National Science Day: A day to embody the true spirit of science
- The Government is organizing a Science Week “Vigyan Sarvatra Pujyate” as a prelude to National Science Day.
- It will commemorate Sir C.V. Raman’s discovery on light scattering.
National Science Day - Objectives
- The programme is designed to make youth be proud about India’s scientific achievements.
- This event celebrates the true spirit of science that defies all types of intellectual curtailments.
- Also to promote critical thinking in our academic centers.
The Essence of Science
- Science is a mosaic of partial and conflicting visions.
- The one common element in these visions is rebellion against the restrictions imposed by the locally prevailing culture, Western or Eastern.
- The vision of science is not specifically Western.
- It is no more Western than it is Arab or Indian or Japanese or Chinese.
- Arabs, Indians, Japanese and Chinese: a big share in the development of modern science.
- Freeman Dyson(A prominent physicist of our times): In his book “The Scientist as Rebel”, makes a clear argument about why dissent is the soul of science.
- “There is no such thing as a unique scientific vision, any more than there is a unique poetic vision”.
- Omar Khayyam(Arab mathematician and astronomer): Science, a rebellion against the intellectual constraints of Islam.
The main takeaways from Dyson:
- Science is universal like music, dance or poetry, there is nothing like Indian, American or Chinese science.
- Science is an alliance of free spirits in all cultures rebelling against the local tyranny that each culture imposes on its children.
- Evidence-based modern science as an intellectual rebellion or as a form of dissent against social constraints.
- Examples: Islamic and the European renaissance of science of the Middle Ages, Reawakening in India around the 19th century.
Poetry
- What is true of science is also true of poetry.
- Poetry was not invented by Westerners.
- India has poetry older than Homer.
- Poetry and science are gifts given to all of humanity.
Past and Present together
- For Indian scientists in the past: Science was a double rebellion, against English domination as well as the fatalistic ethos of Hinduism.
- This rebellious spirit led to a resurgence of science in India.
- There is an ideological shift toward the right these days.
- The academic freedom is now under greater pressure to tow the official line than ever before.
- Science is an inherently subversive act: a threat to establishment of all kinds, whether it upends a long-standing scientific idea or it questions the received political wisdom or irrationality.
- Such ideas must have played in the minds like Einstein and others when they turned the scientific theories upside down.

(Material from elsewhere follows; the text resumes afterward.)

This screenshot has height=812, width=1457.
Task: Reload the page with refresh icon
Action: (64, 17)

- Galileo Galilei and Nicolaus Copernicus: took a firm stand against the prevalent wisdom despite their religiosity.
- Haldane(1957): began to refer to the Council of Scientific and Industrial Research (CSIR) as the Council for the Suppression of Independent Research.

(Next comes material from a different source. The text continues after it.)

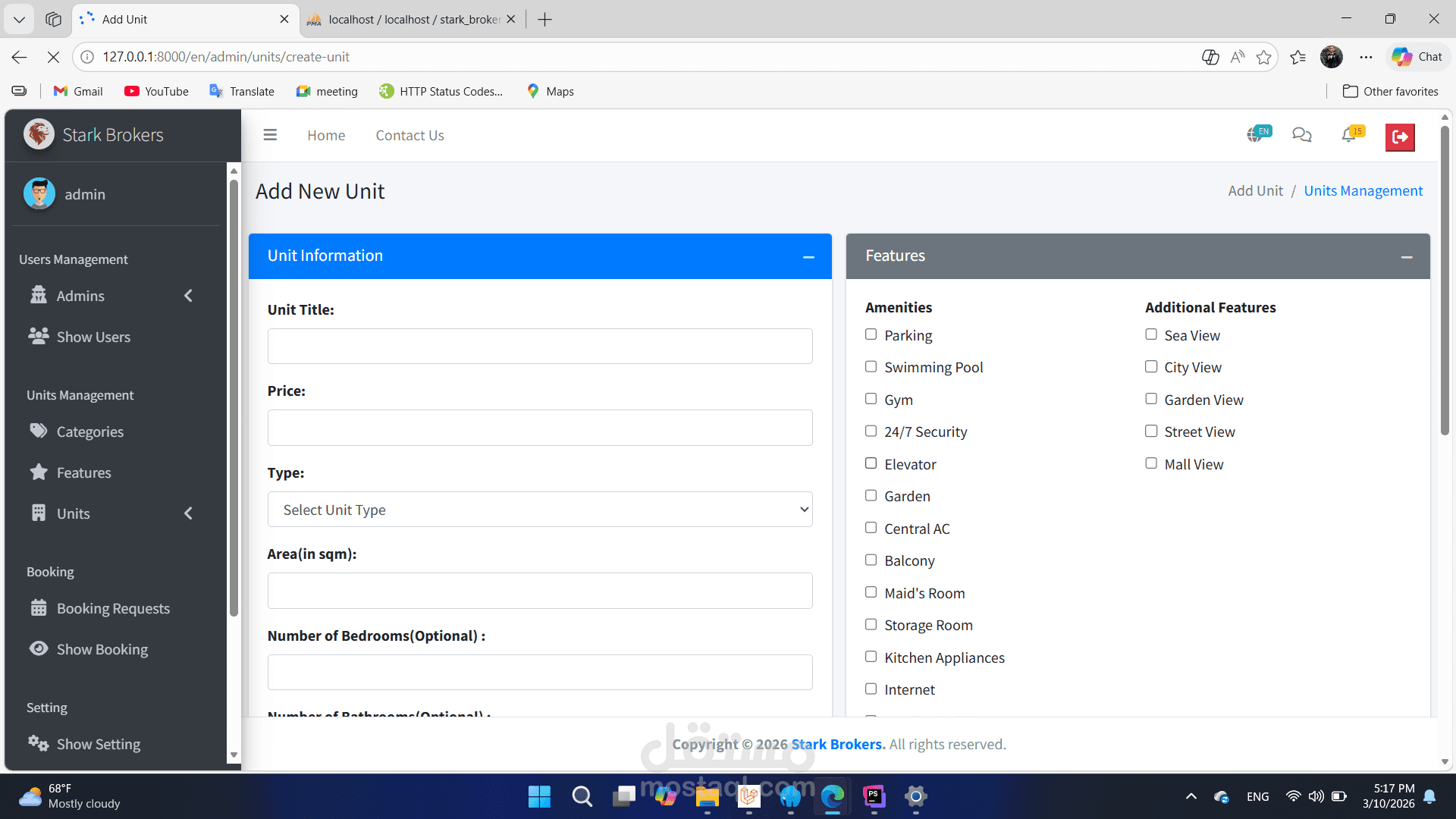Image resolution: width=1456 pixels, height=819 pixels.
Task: Open the notifications bell icon
Action: [x=1349, y=135]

- Sudhir Kakar and Katharina Kakar: In their book “The Indians: Portrait of A People”, writes “Indians is Homo hierarchicus” - a term originally employed by Louis Dumont in his treatise on the Indian caste system.
India and Pseudoscience
- The Indian family landscape is authoritarian and patriarchal, also benevolent to the obedient in its dealings.
- Indians grow with a loss of self and learn to subsume our worth as an individual.

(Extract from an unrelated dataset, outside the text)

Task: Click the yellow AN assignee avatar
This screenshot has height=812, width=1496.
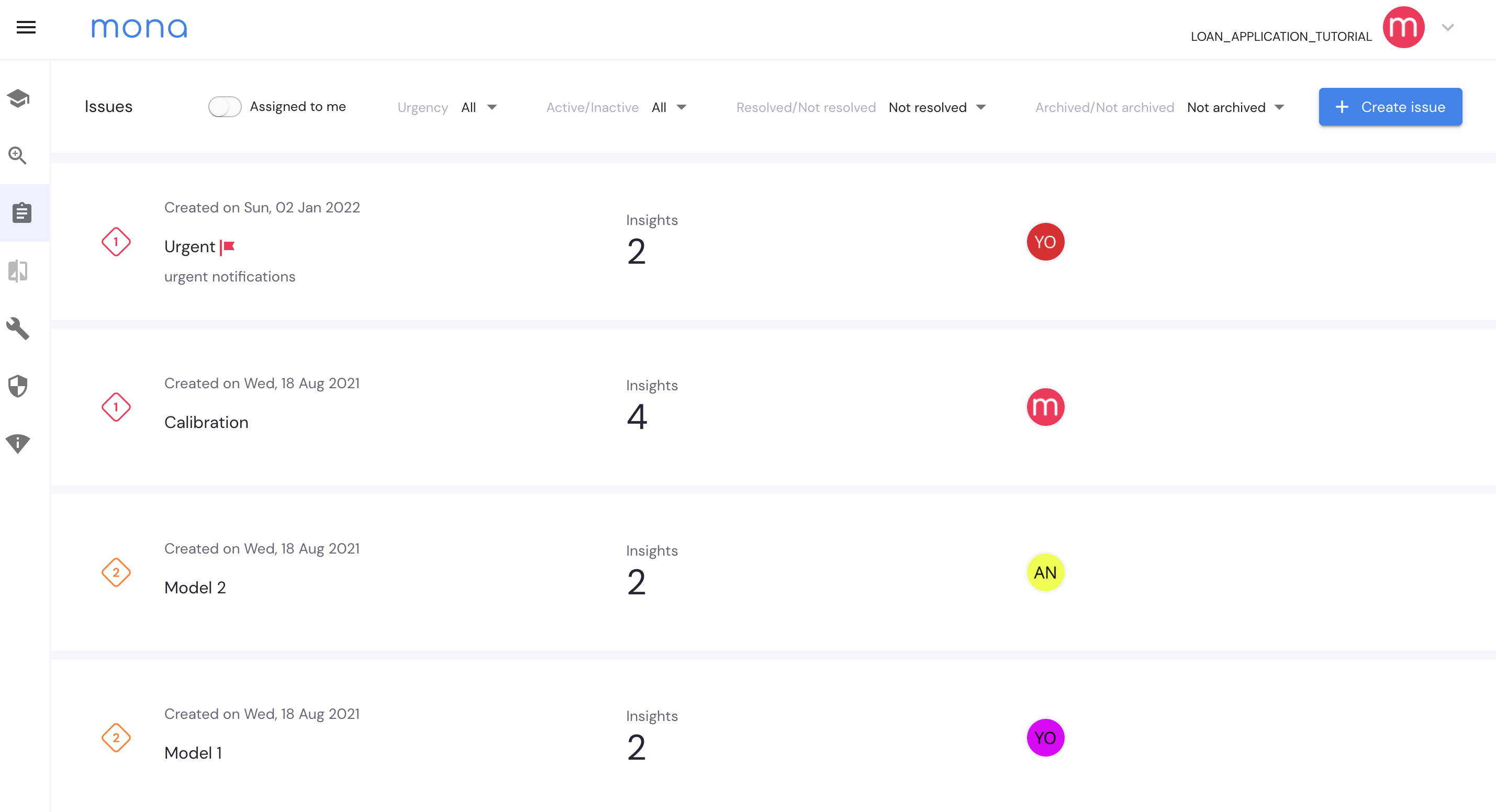Action: [x=1045, y=572]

- Indians are culturally tuned to uphold the family’s integrity, religion, caste and/or regional identity rather than her individual strengths.
- Societies with patriarchal moorings automatically generate conditions for authoritarian rule & generating an ambience of fear.
- It tends to feed the conceit of the rulers by inventing make-belief science or pseudoscience.
Need of the Hour
- Tradition-bound countries such as India need to free themselves from the cultural chains of the past to foster original thinking.
- Good humored disdain for perceived wisdom and disregard for authority(called ‘irreverence’) is important in science.
- The cultural shifts are not easy to accomplish, particularly in a tradition bound society.
- Scientists have a special duty to foster a free and unfettered intellectual ambience.
- It can be done by actively engaging in the transformation of values both within and outside workplaces.
- A fundamental challenge is how to strengthen social democratic norms within the institutes.
Conclusion
- National Science Day should offer forums where freewheeling discussion of such themes are organized & epitomizing the true spirit of science.
- Finally resulting in unleashing its tremendous transformative power.